Dilansir dari Reuters, Badan Pengungsi PBB (UNHCR) mengatakan bahwa perahu tersebut sudah terlihat di perairan Bireuen, Aceh, sejak hari Minggu (26/12). UNHCR kini dibantu pihak berwenang setempat untuk menyelamatkan para pengungsi.

Amnesty International cabang Indonesia melaporkan bahwa perahu membawa sekitar 70 pengungsi. Namun, Badruddin Jusuf, seorang tokoh masyarakat nelayan setempat, memperkirakan jumlah penumpang mencapai 120 orang.


Baca Juga: Pengungsi Rohingya menggugat Facebook sebesar US$ 150 miliar karena ujaran kebencian

Amnesty mengatakan para nelayan telah meminta pemerintah setempat untuk menyelamatkan pengungsi Rohingya yang terdampar. Para nelayan telah secara sukarela membagikan makanan.

Selama beberapa tahun terakhir, ratusan pengungsi Rohingya telah tiba secara berkala di Aceh.

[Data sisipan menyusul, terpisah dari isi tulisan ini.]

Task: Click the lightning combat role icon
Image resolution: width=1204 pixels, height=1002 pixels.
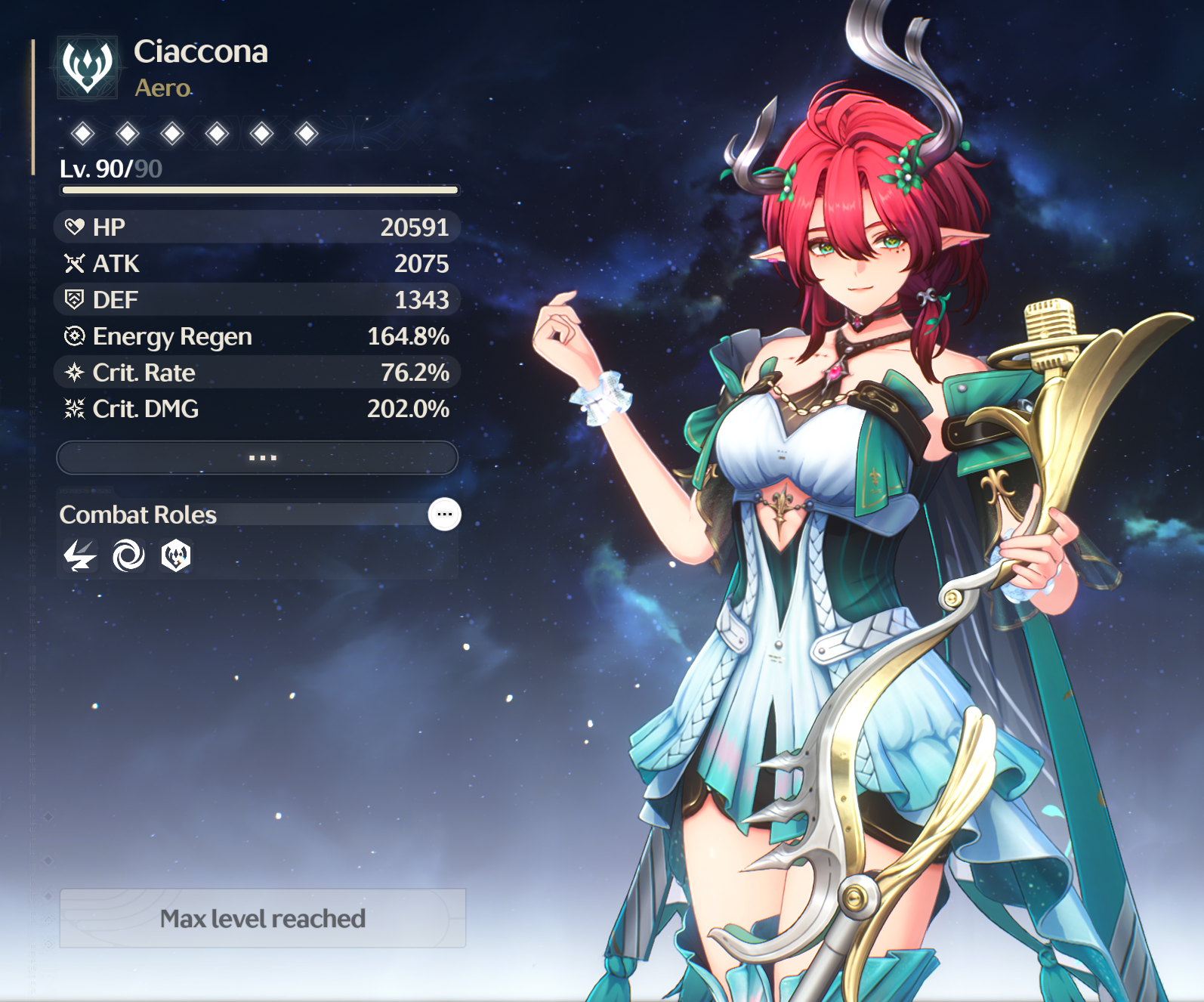Action: tap(79, 556)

Kebanyakan dari mereka telah melaut selama berbulan-bulan.

"Perlu ada tanggung jawab bersama antar negara di kawasan ini untuk melakukan pencarian dan penyelamatan agar para pengungsi terhindar dari bahaya di laut," kata Direktur Eksekutif Amnesty Indonesia Usman Hamid, seperti dikutip Reuters.

Baca Juga: PBB: Situasi keamanan Myanmar memburuk, rumah dan gereja dibakar

Pengungsi Rohingya dari Myanmar telah berlayar ke negara tetangga selama bertahun-tahun. Malaysia, Thailand, dan Indonesia menjadi destinasi paling populer karena dianggap lebih ramah terhadap warga muslim. Para pengungsi biasanya berlayar antara bulan November hingga April ketika laut cenderung lebih tenang.

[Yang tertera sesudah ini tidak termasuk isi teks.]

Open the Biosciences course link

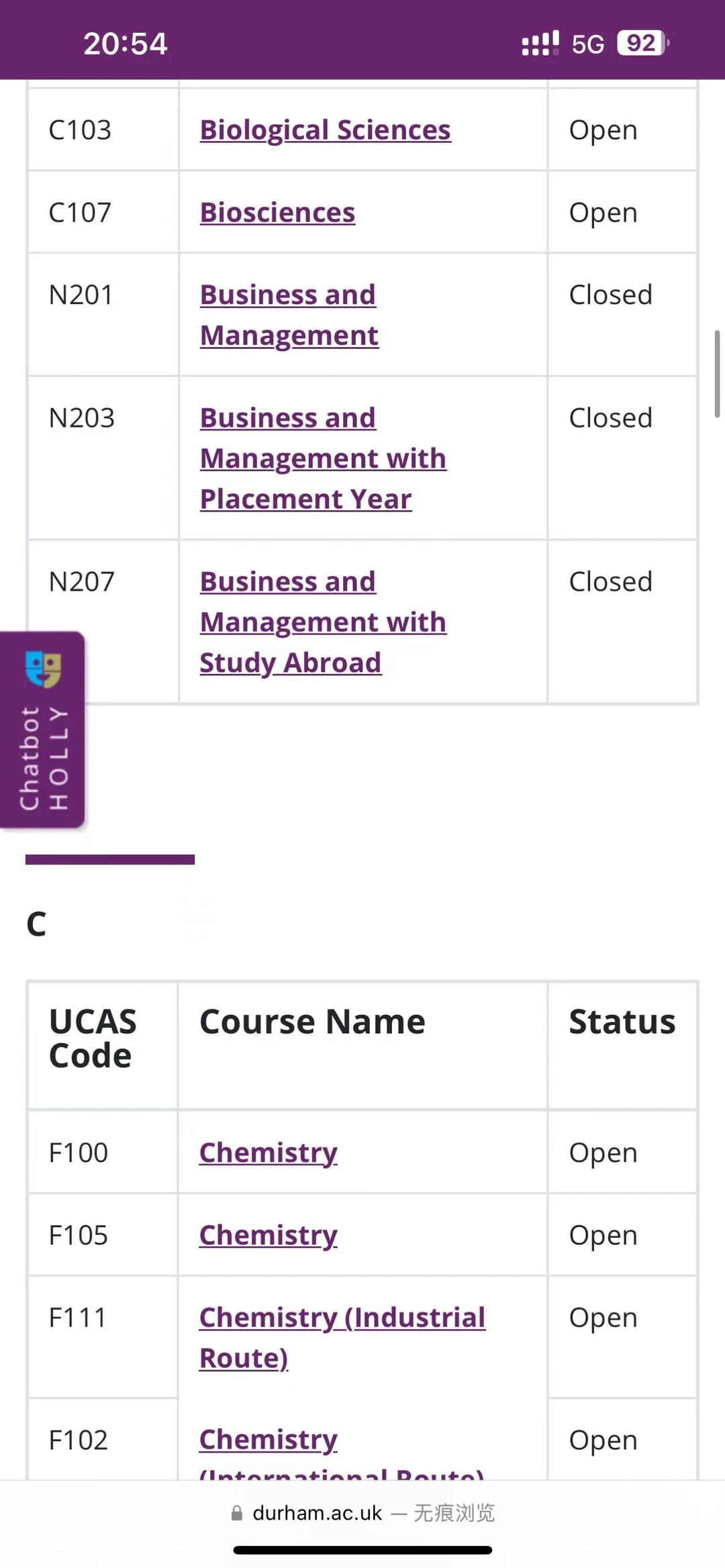(277, 213)
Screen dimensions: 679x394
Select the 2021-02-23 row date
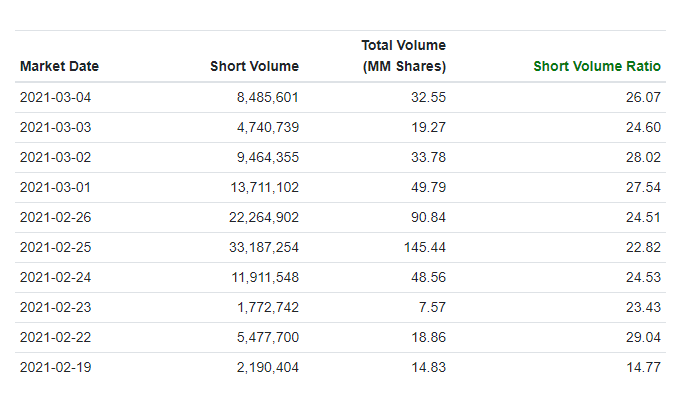pos(55,307)
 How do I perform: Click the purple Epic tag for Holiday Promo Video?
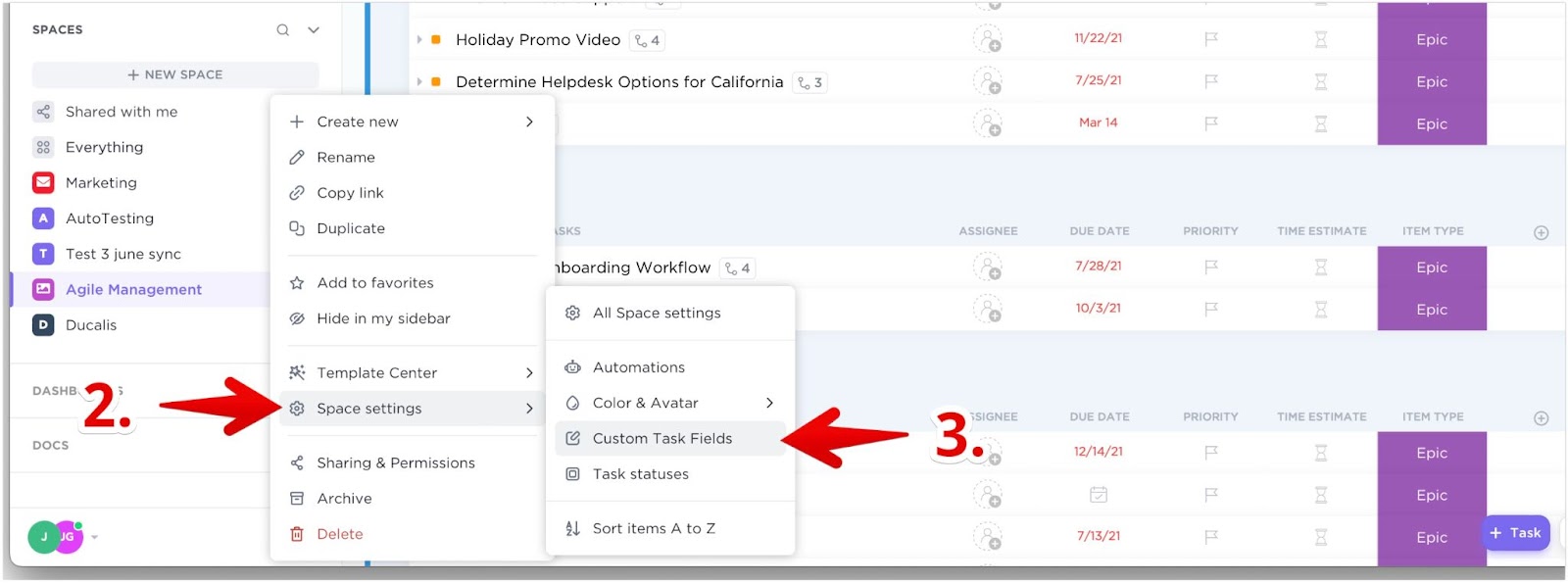pyautogui.click(x=1432, y=39)
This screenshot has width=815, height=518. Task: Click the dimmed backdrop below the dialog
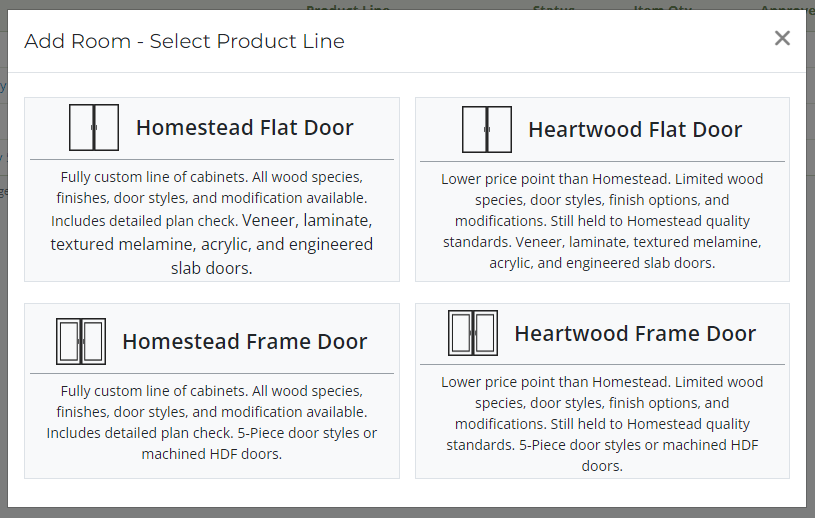408,513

Diperkirakan ada lebih dari 730.000 penduduk muslim Rohingya yang melarikan diri dari Myanmar sejak tahun 2017. Penduduk Rohingya mendapat perlakuan keras dari militer Myanmar, termasuk pemerkosaan dan insiden pembunuhan massal. Dokumentasi mengenai pembakaran permukiman Rohingya telah lama mendapat perhatian serius dari kelompok hak asasi manusia di seluruh dunia.

Pihak Myanmar berdalih bahwa tindakan mereka didasarkan pada upaya memerangi pemberontakan. Mereka juga menyangkal segala tuduhan kekerasan dan kekejaman sistematis yang kerap dibicarakan.